Addition: I think, however, that your observation that as "the loop nears completion, the worker*s* that evaluated the outliers continue to run" seems to imply at least one of the following
The outliers somehow are among the last iterations MATLAB starts to process
You have many workers, in the order of magnitude of the number of iterations
Your estimate of the number of outliers (2-3) or your estimate of their computation time penalty (factor 100) is too low
The work distribution in PARFOR is somewhat deterministic. You can observe precisely what's going on by having each worker log to disk how things go, but basically it turns out that PARFOR divides your loop up into chunks in a deterministic way, but farms them out dynamically. Unfortunately, there's currently no way to control that chunking.
However, if you cannot predict which of your 1000 cases are going to be outliers, it's hard to imagine an efficient scheme for distributing the work.
If you can predict your outliers, you might be able to take advantage of the fact that roughly speaking, PARFOR executes loop iterations in reverse order, so you could put them at the "end" of the loop so work starts on them immediately.

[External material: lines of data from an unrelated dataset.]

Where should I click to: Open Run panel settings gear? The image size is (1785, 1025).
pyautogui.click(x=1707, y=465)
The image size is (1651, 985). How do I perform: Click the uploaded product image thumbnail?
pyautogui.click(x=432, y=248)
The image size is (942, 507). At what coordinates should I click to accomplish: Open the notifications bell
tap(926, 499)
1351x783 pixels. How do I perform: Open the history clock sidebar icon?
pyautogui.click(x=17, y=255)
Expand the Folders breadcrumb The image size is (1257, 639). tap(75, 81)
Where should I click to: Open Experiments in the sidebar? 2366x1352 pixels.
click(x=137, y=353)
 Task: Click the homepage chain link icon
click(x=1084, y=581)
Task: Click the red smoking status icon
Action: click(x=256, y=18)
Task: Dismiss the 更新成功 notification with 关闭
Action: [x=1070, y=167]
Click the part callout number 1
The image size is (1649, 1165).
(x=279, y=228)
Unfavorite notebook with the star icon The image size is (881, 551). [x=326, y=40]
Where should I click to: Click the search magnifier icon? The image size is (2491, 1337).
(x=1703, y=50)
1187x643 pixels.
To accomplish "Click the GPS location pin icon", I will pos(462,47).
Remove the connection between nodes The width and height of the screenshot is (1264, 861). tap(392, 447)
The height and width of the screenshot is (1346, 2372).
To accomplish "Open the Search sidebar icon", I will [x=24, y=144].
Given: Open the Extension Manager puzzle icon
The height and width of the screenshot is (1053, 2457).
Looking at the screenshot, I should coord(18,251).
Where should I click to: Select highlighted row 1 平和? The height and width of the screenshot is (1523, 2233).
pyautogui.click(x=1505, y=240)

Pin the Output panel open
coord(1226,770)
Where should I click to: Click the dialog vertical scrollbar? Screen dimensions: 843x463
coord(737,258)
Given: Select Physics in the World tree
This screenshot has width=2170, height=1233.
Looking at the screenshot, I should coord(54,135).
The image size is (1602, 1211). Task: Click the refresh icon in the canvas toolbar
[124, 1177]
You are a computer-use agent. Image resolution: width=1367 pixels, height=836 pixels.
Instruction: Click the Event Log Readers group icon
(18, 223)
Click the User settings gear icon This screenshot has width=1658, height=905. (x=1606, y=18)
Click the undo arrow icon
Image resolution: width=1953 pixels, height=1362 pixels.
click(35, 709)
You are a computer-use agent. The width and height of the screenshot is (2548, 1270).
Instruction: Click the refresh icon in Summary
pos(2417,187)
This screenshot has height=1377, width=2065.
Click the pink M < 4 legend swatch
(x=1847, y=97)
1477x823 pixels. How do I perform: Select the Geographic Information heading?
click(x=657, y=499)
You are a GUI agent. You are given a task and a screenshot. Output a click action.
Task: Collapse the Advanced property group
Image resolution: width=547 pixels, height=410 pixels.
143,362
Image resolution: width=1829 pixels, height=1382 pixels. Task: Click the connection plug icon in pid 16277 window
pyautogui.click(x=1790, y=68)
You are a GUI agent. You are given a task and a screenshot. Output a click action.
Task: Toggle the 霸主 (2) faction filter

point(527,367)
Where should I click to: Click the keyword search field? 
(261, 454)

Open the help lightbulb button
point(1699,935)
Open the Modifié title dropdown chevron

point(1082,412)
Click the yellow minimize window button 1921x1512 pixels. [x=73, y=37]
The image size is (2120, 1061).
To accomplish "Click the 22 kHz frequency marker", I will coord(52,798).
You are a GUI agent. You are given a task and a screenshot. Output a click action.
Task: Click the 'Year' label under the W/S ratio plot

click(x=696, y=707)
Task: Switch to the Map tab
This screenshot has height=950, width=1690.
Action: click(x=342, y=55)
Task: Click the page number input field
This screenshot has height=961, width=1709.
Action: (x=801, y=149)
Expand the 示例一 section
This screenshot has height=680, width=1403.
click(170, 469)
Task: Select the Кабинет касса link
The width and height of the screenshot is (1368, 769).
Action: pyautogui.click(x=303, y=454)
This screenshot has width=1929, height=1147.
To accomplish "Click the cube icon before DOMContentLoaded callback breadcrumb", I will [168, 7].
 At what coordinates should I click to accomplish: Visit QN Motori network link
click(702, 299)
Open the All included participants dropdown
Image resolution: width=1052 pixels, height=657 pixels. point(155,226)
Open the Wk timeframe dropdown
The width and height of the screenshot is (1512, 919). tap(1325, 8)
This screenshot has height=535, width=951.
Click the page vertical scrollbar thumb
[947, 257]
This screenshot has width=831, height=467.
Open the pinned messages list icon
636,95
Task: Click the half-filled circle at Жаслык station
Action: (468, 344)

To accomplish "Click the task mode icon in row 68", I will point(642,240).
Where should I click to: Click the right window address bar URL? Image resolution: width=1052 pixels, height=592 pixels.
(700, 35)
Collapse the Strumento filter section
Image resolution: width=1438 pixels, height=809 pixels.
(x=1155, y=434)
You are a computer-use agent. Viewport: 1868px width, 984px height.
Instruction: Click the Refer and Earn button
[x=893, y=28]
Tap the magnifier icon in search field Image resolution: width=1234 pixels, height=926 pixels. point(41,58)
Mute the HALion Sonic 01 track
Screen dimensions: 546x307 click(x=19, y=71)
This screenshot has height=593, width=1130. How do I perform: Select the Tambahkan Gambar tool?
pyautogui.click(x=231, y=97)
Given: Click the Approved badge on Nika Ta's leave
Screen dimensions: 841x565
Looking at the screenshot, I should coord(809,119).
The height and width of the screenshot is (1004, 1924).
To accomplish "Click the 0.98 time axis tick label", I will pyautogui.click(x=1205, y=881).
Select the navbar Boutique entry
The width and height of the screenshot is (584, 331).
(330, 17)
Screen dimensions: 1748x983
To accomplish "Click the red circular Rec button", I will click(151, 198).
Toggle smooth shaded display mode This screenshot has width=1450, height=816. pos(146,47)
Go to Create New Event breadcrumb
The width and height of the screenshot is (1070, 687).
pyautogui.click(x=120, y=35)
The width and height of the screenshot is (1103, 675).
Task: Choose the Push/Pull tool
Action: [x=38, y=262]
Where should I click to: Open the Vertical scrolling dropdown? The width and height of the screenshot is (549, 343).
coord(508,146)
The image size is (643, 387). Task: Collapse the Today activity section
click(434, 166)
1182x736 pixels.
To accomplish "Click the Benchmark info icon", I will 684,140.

The problem you face is well described in #arne.b's answer, I have nothing to add to that.
But, the parallel compute toolbox does contain functions for decomposing a job into tasks for independent execution. From your question it's not possible to conclude either that this is suitable or that this is not suitable for your application. If it is, the general strategy is to break the job into tasks of some size and have each processor tackle a task, when finished go back to the stack of unfinished tasks and start on another.
You might be able to decompose your problem such that one task replaces one loop iteration (lots of tasks, lots of overhead in managing the computation but best load-balancing) or so that one task replaces N loop iterations (fewer tasks, less overhead, poorer load-balancing). Jobs and tasks are a little trickier to implement than parfor too.
As an alternative to PARFOR, in R2013b and later, you can use PARFEVAL and divide up the work any way you see fit. You could even cancel the 'timing outliers' once you've got sufficient results, if that's appropriate. There is, of course, overhead when dividing up your existing loop into 1000 individual remote PARFEVAL calls. Perhaps that's a problem, perhaps not. Here's the sort of thing I'm imagining:
for idx = 1:1000
futures(idx) = parfeval(#chunk_of_work, 1, idx);
end
done = false; numComplete = 0;
timer = tic();
while ~done
[idx, result] = fetchNext(futures, 10); % wait up to 10 seconds
if ~isempty(idx)
numComplete = numComplete + 1;
% stash result
end
done = (numComplete == 1000) || (toc(timer) > 100);
end
% cancel outstanding work, has no effect on completed futures
cancel(futures);